Steve Marco, music programmer at [co]movement – suggestion
“And not only this year, we like to live in a quadrangle all summer long [dans l’avenir] Steve Marco explains.
So other cultural events were invited to come and settle there. The Mosaic Festival, which will make its first attempt from August 26-29, has responded. “It’s a strange year to launch a festival,” agrees Carl Eric Heddon, the programmer for Central Artists who designed and produced the event. The draft of the festival, born of an idea generator that brought together several organizations, dates back to before the pandemic. The project received the support of the City of Laval and the organizers did not shy away from the challenge of launching it within the constraints of the health situation.
Mosaïque will give concerts for TEKE::TEKE, Sarahmée, Elisapie and Afrikana Soul Sister at the end of August.

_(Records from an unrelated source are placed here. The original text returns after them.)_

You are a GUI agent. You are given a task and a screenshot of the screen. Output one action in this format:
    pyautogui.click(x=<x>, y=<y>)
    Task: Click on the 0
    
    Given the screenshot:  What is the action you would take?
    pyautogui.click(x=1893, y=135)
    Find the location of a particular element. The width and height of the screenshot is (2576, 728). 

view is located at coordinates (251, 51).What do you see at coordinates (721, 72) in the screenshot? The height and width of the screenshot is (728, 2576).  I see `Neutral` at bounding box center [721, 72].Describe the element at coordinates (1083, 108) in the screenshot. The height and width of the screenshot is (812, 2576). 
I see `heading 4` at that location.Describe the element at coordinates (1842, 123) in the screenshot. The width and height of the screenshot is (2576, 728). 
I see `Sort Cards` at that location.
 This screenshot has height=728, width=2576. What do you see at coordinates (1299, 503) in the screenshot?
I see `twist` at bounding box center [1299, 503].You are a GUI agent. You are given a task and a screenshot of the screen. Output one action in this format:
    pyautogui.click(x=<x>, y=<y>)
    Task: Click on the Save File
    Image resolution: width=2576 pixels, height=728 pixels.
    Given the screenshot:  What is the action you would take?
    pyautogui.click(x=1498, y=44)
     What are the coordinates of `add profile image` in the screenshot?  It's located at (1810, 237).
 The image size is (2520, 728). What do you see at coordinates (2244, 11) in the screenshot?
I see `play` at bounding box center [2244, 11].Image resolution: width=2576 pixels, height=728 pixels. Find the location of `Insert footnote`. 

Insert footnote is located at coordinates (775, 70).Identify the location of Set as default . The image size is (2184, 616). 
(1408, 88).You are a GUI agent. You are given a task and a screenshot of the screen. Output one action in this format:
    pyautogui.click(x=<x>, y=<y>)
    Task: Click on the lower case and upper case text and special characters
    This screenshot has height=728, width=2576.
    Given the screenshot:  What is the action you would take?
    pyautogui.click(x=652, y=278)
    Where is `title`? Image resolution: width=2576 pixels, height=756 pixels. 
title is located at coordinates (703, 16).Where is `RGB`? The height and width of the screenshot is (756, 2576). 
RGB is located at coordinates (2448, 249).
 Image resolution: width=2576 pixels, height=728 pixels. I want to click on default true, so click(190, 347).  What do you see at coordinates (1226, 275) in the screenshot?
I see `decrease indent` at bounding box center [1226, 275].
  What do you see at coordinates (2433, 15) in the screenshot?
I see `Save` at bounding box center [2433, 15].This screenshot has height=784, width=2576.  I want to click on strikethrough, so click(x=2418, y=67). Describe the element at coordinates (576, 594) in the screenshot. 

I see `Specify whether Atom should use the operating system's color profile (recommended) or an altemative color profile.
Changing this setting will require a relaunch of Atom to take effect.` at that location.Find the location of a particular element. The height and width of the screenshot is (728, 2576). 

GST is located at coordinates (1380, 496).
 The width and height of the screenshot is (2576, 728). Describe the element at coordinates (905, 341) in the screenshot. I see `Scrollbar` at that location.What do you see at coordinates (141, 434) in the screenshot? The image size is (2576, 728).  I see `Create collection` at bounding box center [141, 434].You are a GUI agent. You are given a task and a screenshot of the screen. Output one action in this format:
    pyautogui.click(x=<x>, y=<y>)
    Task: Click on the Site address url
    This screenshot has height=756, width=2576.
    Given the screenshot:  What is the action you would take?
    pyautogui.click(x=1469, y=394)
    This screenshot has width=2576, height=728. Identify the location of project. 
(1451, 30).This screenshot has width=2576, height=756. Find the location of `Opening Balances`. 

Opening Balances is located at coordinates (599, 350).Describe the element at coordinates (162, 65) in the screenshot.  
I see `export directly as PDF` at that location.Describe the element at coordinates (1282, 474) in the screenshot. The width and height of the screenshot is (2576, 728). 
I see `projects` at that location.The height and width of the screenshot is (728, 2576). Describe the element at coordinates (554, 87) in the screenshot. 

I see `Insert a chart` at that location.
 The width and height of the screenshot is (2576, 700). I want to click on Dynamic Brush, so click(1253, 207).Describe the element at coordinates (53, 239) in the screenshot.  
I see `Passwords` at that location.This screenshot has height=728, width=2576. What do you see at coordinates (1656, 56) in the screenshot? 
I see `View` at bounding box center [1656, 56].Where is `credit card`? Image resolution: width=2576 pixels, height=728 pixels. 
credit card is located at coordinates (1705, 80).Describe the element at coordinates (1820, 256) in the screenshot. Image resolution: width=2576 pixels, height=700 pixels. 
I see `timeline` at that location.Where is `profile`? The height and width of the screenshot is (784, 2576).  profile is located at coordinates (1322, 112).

It’s primarily a musical programme, Carl-Eric Heddon agrees, and it’s not as multidisciplinary as the festival’s mission requires.
Once again, COVID-19 has changed the rules of the game, but it’s just a postponement, because the event is here forever, I hope the organizers.
If Diapason and LVL UP have fairly broad goals in terms of their audience, inviting Laval residents as well as Montreal residents and North Shore residents to their event, “Laval is the audience we’re trying to attract” in Mosaic. Everyone is welcome, of course, but accessibility for Laval residents, above all, was an important check box in the development of the festival.
Make Laval Shine
At the Diabassone Festival, visitors’ animals come mainly from El Jesus and the North Shore, but also from Montreal and elsewhere. He is also very much in favor of discovering the ubiquitous Sainte-Rose, restaurants, shops and bars.
According to Laurence Perreault, as in the eyes of programmers LVL UP and Mosaïque, this is only the beginning of something beautiful about Laval. “There are as many different tastes as people are in life, so it’s good to have a lot to offer different things,” says programmer Diabasson.
Steve Marco says: “We all develop events with a beautiful unique character. Events that make no apologies for being in Laval, who are aware of their environment and work to enhance it. We want to continue to be rooted in the community and get as many people as possible. There is a way to make Laval shines through with its culture.”